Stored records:
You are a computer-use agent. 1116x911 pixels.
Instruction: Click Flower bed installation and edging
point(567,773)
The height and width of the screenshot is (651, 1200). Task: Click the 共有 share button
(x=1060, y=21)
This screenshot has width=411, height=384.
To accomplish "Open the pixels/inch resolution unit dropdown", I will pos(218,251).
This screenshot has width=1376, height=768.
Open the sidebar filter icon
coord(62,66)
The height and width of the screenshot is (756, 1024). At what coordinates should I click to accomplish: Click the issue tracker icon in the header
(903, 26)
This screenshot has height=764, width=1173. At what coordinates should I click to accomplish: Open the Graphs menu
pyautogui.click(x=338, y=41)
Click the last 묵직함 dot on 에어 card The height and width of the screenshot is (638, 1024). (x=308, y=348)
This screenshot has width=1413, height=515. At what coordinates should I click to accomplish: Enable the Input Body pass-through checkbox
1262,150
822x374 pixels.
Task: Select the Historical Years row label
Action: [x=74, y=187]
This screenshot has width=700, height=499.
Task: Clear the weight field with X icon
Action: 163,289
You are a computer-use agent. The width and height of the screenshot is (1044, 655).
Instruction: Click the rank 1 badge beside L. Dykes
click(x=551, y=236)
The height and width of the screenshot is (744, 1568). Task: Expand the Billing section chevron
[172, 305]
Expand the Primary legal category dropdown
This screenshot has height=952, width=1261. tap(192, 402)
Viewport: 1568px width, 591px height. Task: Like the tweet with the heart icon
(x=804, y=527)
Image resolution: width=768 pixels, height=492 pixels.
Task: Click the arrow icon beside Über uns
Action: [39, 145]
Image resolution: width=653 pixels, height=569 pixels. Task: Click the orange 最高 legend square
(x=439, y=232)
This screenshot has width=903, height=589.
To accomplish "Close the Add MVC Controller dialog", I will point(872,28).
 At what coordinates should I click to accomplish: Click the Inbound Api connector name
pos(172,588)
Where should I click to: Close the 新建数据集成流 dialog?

Activity ->
Word for word, repeat each entry shown above.

Response to this exercise ->
You are a computer-use agent. 1116x911 pixels.
Instruction: Click Flower bed installation and edging
point(567,773)
The height and width of the screenshot is (651, 1200). Task: Click the 共有 share button
(x=1060, y=21)
This screenshot has width=411, height=384.
To accomplish "Open the pixels/inch resolution unit dropdown", I will pos(218,251).
This screenshot has width=1376, height=768.
Open the sidebar filter icon
coord(62,66)
The height and width of the screenshot is (756, 1024). At what coordinates should I click to accomplish: Click the issue tracker icon in the header
(903, 26)
This screenshot has height=764, width=1173. At what coordinates should I click to accomplish: Open the Graphs menu
pyautogui.click(x=338, y=41)
Click the last 묵직함 dot on 에어 card The height and width of the screenshot is (638, 1024). (x=308, y=348)
This screenshot has width=1413, height=515. At what coordinates should I click to accomplish: Enable the Input Body pass-through checkbox
1262,150
822x374 pixels.
Task: Select the Historical Years row label
Action: [x=74, y=187]
This screenshot has width=700, height=499.
Task: Clear the weight field with X icon
Action: 163,289
You are a computer-use agent. The width and height of the screenshot is (1044, 655).
Instruction: Click the rank 1 badge beside L. Dykes
click(x=551, y=236)
The height and width of the screenshot is (744, 1568). Task: Expand the Billing section chevron
[172, 305]
Expand the Primary legal category dropdown
This screenshot has height=952, width=1261. tap(192, 402)
Viewport: 1568px width, 591px height. Task: Like the tweet with the heart icon
(x=804, y=527)
Image resolution: width=768 pixels, height=492 pixels.
Task: Click the arrow icon beside Über uns
Action: [39, 145]
Image resolution: width=653 pixels, height=569 pixels. Task: Click the orange 最高 legend square
(x=439, y=232)
This screenshot has width=903, height=589.
To accomplish "Close the Add MVC Controller dialog", I will point(872,28).
 At what coordinates should I click to accomplish: Click the Inbound Api connector name
pos(172,588)
Where should I click to: Close the 新建数据集成流 dialog?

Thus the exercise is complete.